━━━━━ DATA SUPPLIED ━━━━━
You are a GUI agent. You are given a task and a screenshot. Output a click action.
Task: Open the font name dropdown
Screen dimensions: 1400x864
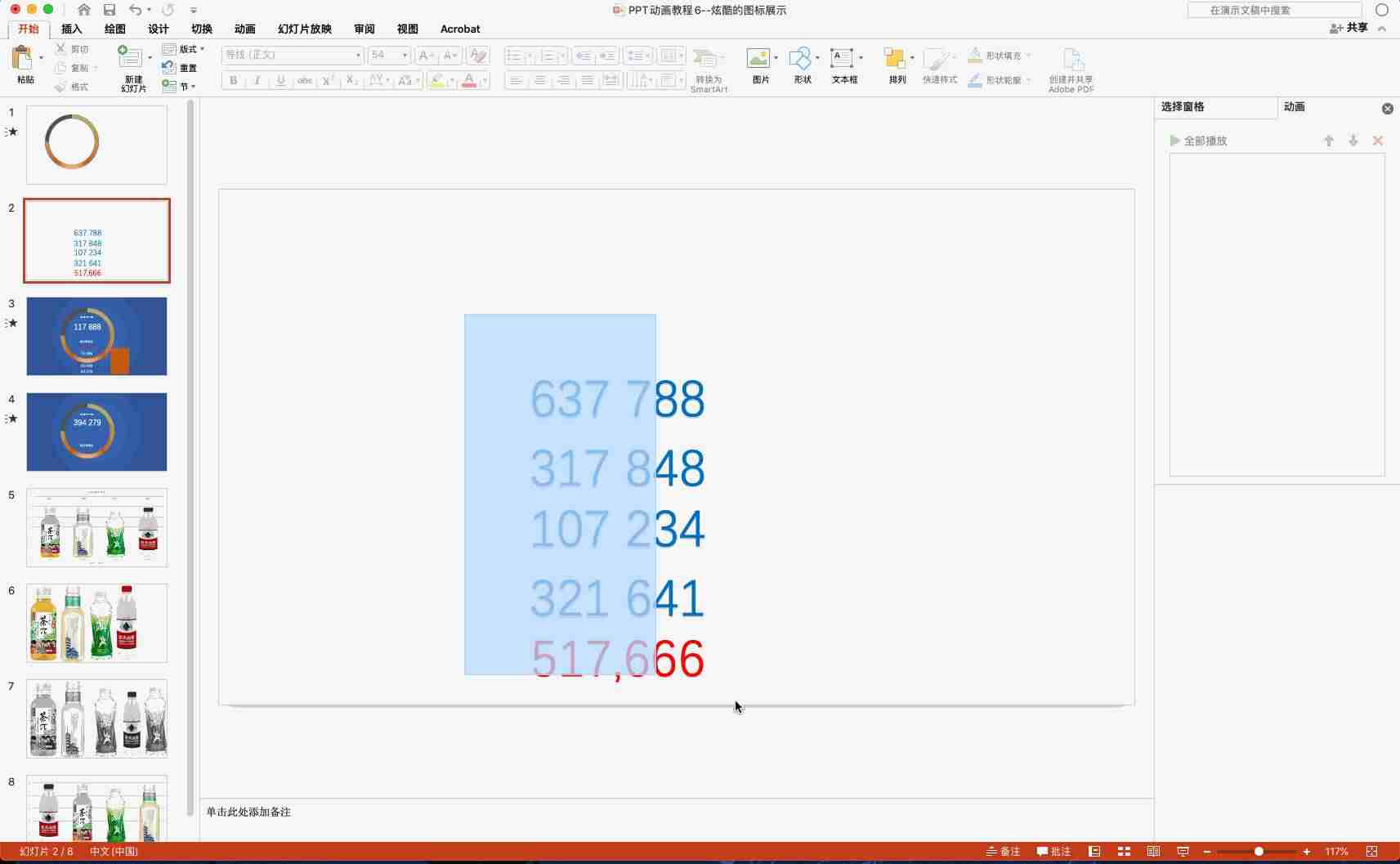pyautogui.click(x=292, y=55)
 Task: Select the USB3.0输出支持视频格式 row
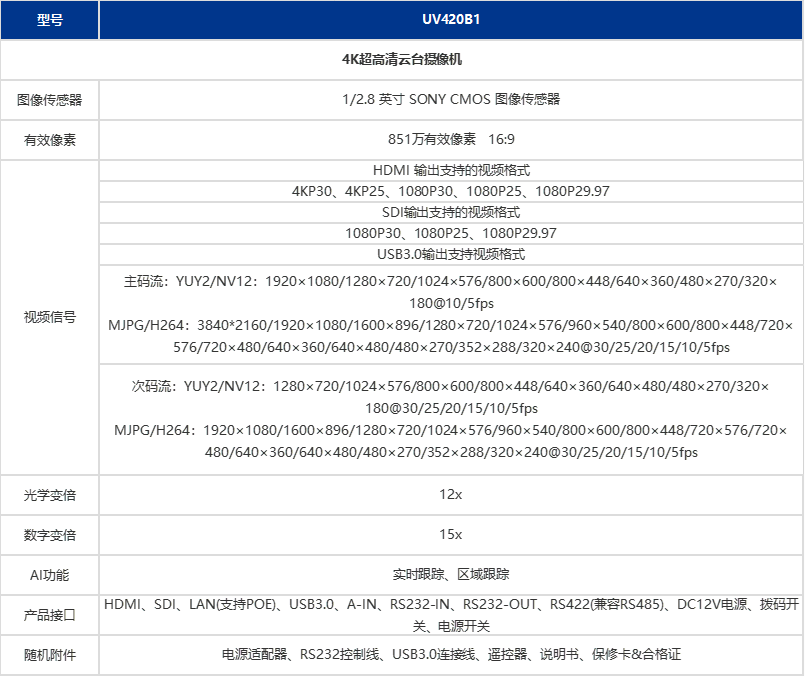click(450, 254)
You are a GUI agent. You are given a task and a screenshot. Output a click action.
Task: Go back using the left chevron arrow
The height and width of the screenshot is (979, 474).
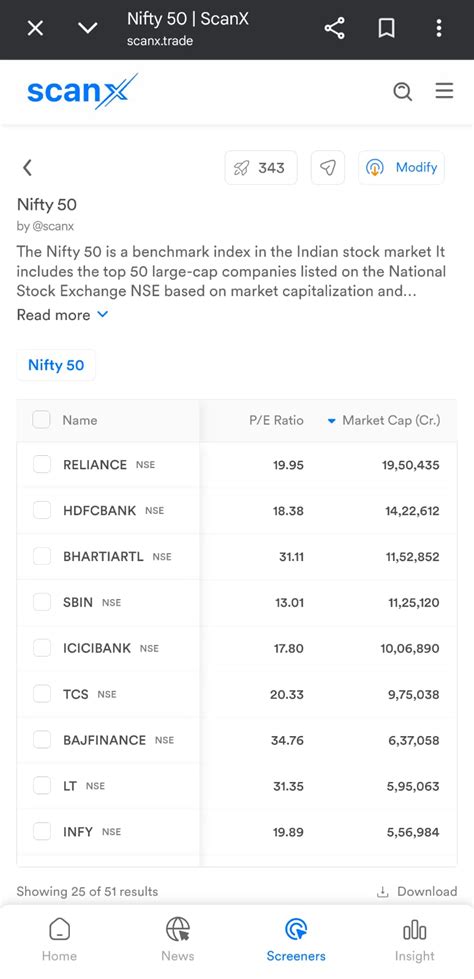27,167
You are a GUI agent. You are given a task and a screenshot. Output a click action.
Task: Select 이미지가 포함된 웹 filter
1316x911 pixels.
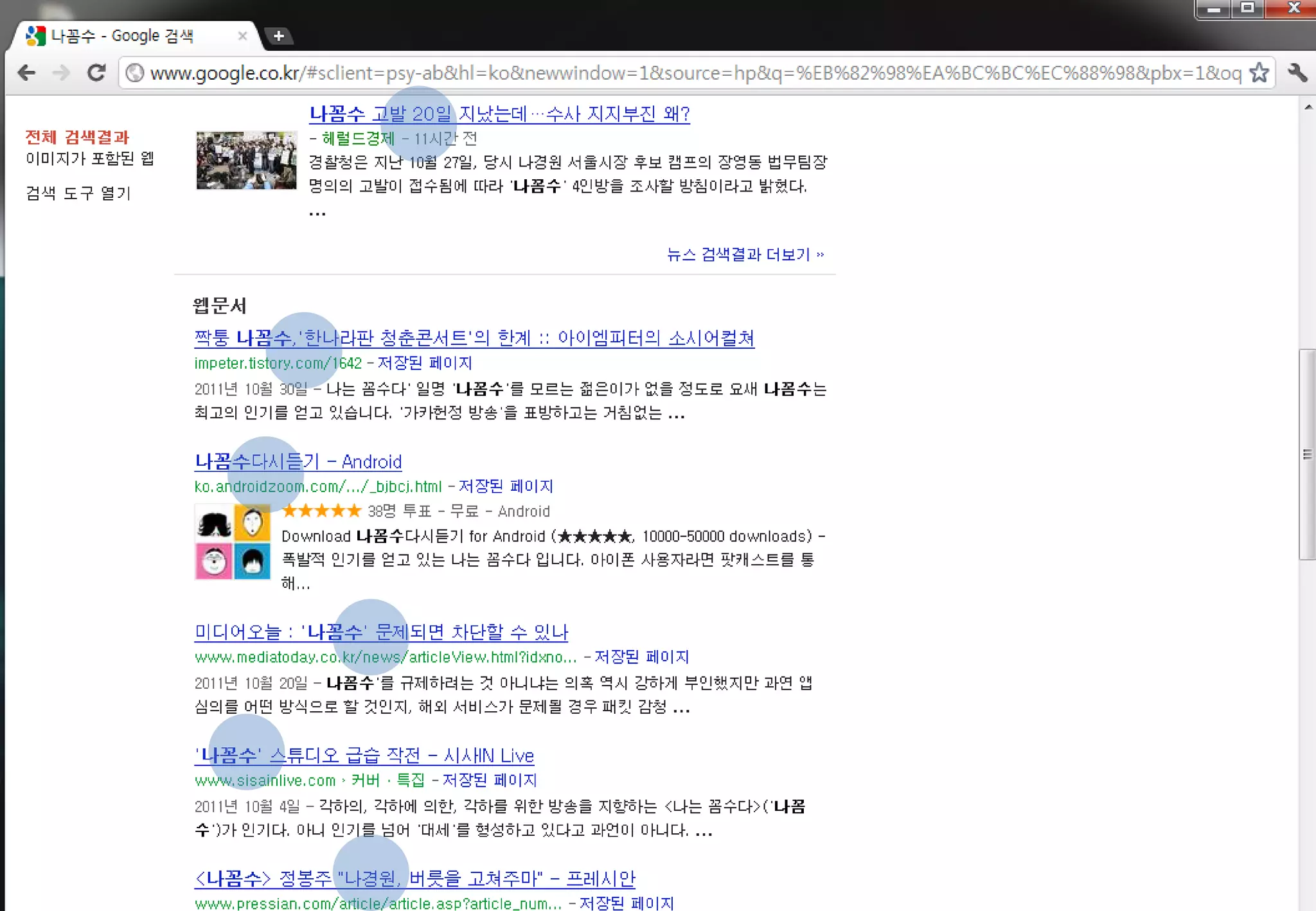[x=90, y=159]
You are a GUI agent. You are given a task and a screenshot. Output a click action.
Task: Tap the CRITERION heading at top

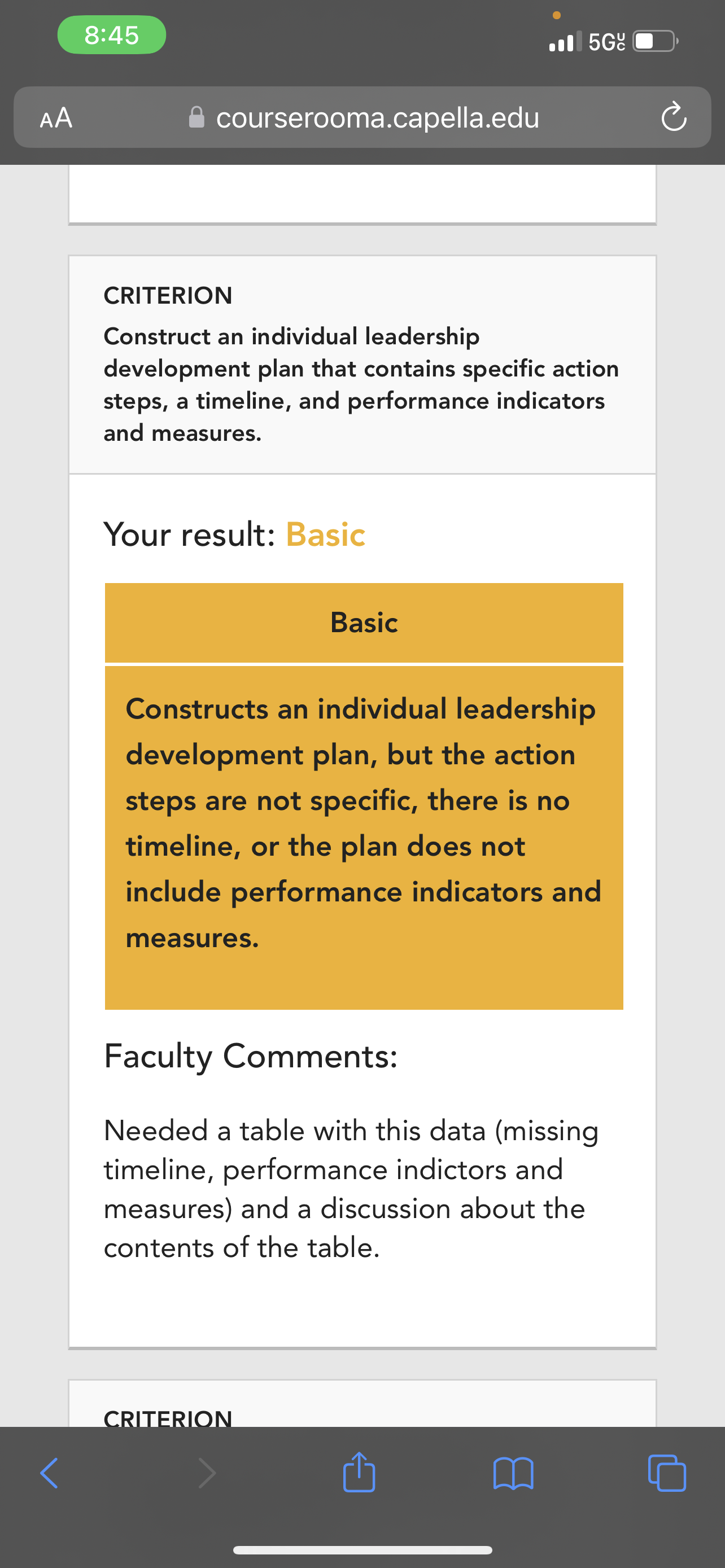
━━━━━
WRITTEN TASK:
Express each line of the listing above as a JSON list of strings, one string per line, with blank lines left out. Leave the pictures out of the answer.

ANSWER:
[
  "You are a GUI agent. You are given a task and a screenshot. Output a click action.",
  "Task: Open the font name dropdown",
  "Screen dimensions: 1400x864",
  "pyautogui.click(x=292, y=55)",
  " Task: Select the USB3.0输出支持视频格式 row",
  "click(450, 254)",
  "You are a GUI agent. You are given a task and a screenshot. Output a click action.",
  "Task: Go back using the left chevron arrow",
  "The height and width of the screenshot is (979, 474).",
  "27,167",
  "You are a GUI agent. You are given a task and a screenshot. Output a click action.",
  "Task: Select 이미지가 포함된 웹 filter",
  "1316x911 pixels.",
  "[x=90, y=159]",
  "You are a GUI agent. You are given a task and a screenshot. Output a click action.",
  "Task: Tap the CRITERION heading at top"
]